### WHAT THE TASK REQUIRES
Will you write out all the entries below exactly?

### MATERIAL PROVIDED
═══
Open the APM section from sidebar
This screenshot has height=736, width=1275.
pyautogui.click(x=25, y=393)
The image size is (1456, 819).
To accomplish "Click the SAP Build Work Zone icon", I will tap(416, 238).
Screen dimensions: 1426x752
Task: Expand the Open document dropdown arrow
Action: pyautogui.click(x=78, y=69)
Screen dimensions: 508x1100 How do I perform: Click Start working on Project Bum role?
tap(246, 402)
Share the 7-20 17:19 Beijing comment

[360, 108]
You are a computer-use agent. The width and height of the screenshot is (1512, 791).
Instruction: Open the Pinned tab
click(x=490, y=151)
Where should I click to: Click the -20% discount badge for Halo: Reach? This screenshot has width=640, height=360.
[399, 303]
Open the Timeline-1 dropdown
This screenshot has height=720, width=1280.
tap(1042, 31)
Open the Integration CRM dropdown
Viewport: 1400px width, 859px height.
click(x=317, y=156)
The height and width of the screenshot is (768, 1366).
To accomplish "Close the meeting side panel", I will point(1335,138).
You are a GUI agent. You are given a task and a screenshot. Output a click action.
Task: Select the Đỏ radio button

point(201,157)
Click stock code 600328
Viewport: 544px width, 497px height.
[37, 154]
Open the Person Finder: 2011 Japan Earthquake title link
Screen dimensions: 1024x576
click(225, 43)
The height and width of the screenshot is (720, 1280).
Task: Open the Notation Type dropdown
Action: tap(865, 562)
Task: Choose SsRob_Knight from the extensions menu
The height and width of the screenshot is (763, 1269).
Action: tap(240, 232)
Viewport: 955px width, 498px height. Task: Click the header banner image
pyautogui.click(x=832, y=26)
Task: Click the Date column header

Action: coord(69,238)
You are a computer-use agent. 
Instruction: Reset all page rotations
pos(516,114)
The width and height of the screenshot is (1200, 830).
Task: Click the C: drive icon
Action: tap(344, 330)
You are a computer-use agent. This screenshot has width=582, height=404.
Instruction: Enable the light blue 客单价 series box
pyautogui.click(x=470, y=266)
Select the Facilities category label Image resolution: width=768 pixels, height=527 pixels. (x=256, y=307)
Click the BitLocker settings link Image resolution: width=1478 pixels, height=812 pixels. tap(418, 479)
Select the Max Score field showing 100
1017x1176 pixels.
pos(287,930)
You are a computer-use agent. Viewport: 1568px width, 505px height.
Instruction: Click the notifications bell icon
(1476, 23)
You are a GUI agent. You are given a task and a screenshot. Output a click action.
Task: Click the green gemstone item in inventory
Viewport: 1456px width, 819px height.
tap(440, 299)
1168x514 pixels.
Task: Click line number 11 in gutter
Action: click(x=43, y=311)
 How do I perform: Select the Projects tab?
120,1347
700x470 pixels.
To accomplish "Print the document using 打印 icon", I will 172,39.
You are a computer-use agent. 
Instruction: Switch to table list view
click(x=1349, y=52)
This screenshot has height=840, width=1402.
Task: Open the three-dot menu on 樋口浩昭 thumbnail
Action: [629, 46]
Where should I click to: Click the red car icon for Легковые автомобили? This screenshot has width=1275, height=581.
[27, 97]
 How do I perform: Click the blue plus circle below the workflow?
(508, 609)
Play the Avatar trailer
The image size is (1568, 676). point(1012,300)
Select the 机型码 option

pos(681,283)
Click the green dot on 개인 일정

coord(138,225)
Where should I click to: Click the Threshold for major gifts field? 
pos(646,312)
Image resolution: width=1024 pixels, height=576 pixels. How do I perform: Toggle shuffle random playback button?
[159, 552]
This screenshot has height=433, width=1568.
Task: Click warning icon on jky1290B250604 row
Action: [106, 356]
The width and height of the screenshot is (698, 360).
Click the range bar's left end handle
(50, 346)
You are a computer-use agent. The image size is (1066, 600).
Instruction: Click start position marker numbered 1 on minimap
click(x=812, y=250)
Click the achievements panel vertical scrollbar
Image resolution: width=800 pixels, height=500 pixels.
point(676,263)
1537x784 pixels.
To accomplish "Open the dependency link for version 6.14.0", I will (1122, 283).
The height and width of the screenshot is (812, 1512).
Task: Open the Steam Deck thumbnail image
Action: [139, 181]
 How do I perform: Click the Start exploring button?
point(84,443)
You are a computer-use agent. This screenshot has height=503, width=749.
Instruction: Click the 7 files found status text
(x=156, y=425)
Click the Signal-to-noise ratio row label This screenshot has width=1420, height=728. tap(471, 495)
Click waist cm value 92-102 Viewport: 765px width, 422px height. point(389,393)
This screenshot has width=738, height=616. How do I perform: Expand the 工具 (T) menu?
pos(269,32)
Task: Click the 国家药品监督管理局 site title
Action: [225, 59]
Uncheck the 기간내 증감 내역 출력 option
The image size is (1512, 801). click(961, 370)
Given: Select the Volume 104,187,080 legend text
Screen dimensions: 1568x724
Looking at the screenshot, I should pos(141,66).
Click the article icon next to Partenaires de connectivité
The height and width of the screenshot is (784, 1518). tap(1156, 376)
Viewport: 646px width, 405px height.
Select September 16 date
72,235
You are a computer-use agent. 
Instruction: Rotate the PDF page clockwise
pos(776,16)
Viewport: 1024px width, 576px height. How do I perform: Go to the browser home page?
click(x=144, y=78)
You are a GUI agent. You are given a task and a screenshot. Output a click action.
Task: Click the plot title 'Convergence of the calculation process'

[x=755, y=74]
═══
### RESULT FOR THIS TASK
Open the APM section from sidebar
This screenshot has height=736, width=1275.
pyautogui.click(x=25, y=393)
The image size is (1456, 819).
To accomplish "Click the SAP Build Work Zone icon", I will tap(416, 238).
Screen dimensions: 1426x752
Task: Expand the Open document dropdown arrow
Action: pyautogui.click(x=78, y=69)
Screen dimensions: 508x1100 How do I perform: Click Start working on Project Bum role?
tap(246, 402)
Share the 7-20 17:19 Beijing comment

[360, 108]
You are a computer-use agent. The width and height of the screenshot is (1512, 791).
Instruction: Open the Pinned tab
click(x=490, y=151)
Where should I click to: Click the -20% discount badge for Halo: Reach? This screenshot has width=640, height=360.
[399, 303]
Open the Timeline-1 dropdown
This screenshot has height=720, width=1280.
tap(1042, 31)
Open the Integration CRM dropdown
Viewport: 1400px width, 859px height.
click(x=317, y=156)
The height and width of the screenshot is (768, 1366).
To accomplish "Close the meeting side panel", I will point(1335,138).
You are a GUI agent. You are given a task and a screenshot. Output a click action.
Task: Select the Đỏ radio button

point(201,157)
Click stock code 600328
Viewport: 544px width, 497px height.
[37, 154]
Open the Person Finder: 2011 Japan Earthquake title link
Screen dimensions: 1024x576
click(225, 43)
The height and width of the screenshot is (720, 1280).
Task: Open the Notation Type dropdown
Action: tap(865, 562)
Task: Choose SsRob_Knight from the extensions menu
The height and width of the screenshot is (763, 1269).
Action: tap(240, 232)
Viewport: 955px width, 498px height. Task: Click the header banner image
pyautogui.click(x=832, y=26)
Task: Click the Date column header

Action: coord(69,238)
You are a computer-use agent. 
Instruction: Reset all page rotations
pos(516,114)
The width and height of the screenshot is (1200, 830).
Task: Click the C: drive icon
Action: tap(344, 330)
You are a computer-use agent. This screenshot has width=582, height=404.
Instruction: Enable the light blue 客单价 series box
pyautogui.click(x=470, y=266)
Select the Facilities category label Image resolution: width=768 pixels, height=527 pixels. (x=256, y=307)
Click the BitLocker settings link Image resolution: width=1478 pixels, height=812 pixels. tap(418, 479)
Select the Max Score field showing 100
1017x1176 pixels.
pos(287,930)
You are a computer-use agent. Viewport: 1568px width, 505px height.
Instruction: Click the notifications bell icon
(1476, 23)
You are a GUI agent. You are given a task and a screenshot. Output a click action.
Task: Click the green gemstone item in inventory
Viewport: 1456px width, 819px height.
tap(440, 299)
1168x514 pixels.
Task: Click line number 11 in gutter
Action: click(x=43, y=311)
 How do I perform: Select the Projects tab?
120,1347
700x470 pixels.
To accomplish "Print the document using 打印 icon", I will 172,39.
You are a computer-use agent. 
Instruction: Switch to table list view
click(x=1349, y=52)
This screenshot has height=840, width=1402.
Task: Open the three-dot menu on 樋口浩昭 thumbnail
Action: [629, 46]
Where should I click to: Click the red car icon for Легковые автомобили? This screenshot has width=1275, height=581.
[27, 97]
 How do I perform: Click the blue plus circle below the workflow?
(508, 609)
Play the Avatar trailer
The image size is (1568, 676). point(1012,300)
Select the 机型码 option

pos(681,283)
Click the green dot on 개인 일정

coord(138,225)
Where should I click to: Click the Threshold for major gifts field? 
pos(646,312)
Image resolution: width=1024 pixels, height=576 pixels. How do I perform: Toggle shuffle random playback button?
[159, 552]
This screenshot has height=433, width=1568.
Task: Click warning icon on jky1290B250604 row
Action: [106, 356]
The width and height of the screenshot is (698, 360).
Click the range bar's left end handle
(50, 346)
You are a computer-use agent. The image size is (1066, 600).
Instruction: Click start position marker numbered 1 on minimap
click(x=812, y=250)
Click the achievements panel vertical scrollbar
Image resolution: width=800 pixels, height=500 pixels.
point(676,263)
1537x784 pixels.
To accomplish "Open the dependency link for version 6.14.0", I will (1122, 283).
The height and width of the screenshot is (812, 1512).
Task: Open the Steam Deck thumbnail image
Action: [139, 181]
 How do I perform: Click the Start exploring button?
point(84,443)
You are a computer-use agent. This screenshot has height=503, width=749.
Instruction: Click the 7 files found status text
(x=156, y=425)
Click the Signal-to-noise ratio row label This screenshot has width=1420, height=728. tap(471, 495)
Click waist cm value 92-102 Viewport: 765px width, 422px height. point(389,393)
This screenshot has width=738, height=616. How do I perform: Expand the 工具 (T) menu?
pos(269,32)
Task: Click the 国家药品监督管理局 site title
Action: [225, 59]
Uncheck the 기간내 증감 내역 출력 option
The image size is (1512, 801). click(961, 370)
Given: Select the Volume 104,187,080 legend text
Screen dimensions: 1568x724
Looking at the screenshot, I should pos(141,66).
Click the article icon next to Partenaires de connectivité
The height and width of the screenshot is (784, 1518). tap(1156, 376)
Viewport: 646px width, 405px height.
Select September 16 date
72,235
You are a computer-use agent. 
Instruction: Rotate the PDF page clockwise
pos(776,16)
Viewport: 1024px width, 576px height. How do I perform: Go to the browser home page?
click(x=144, y=78)
You are a GUI agent. You are given a task and a screenshot. Output a click action.
Task: Click the plot title 'Convergence of the calculation process'

[x=755, y=74]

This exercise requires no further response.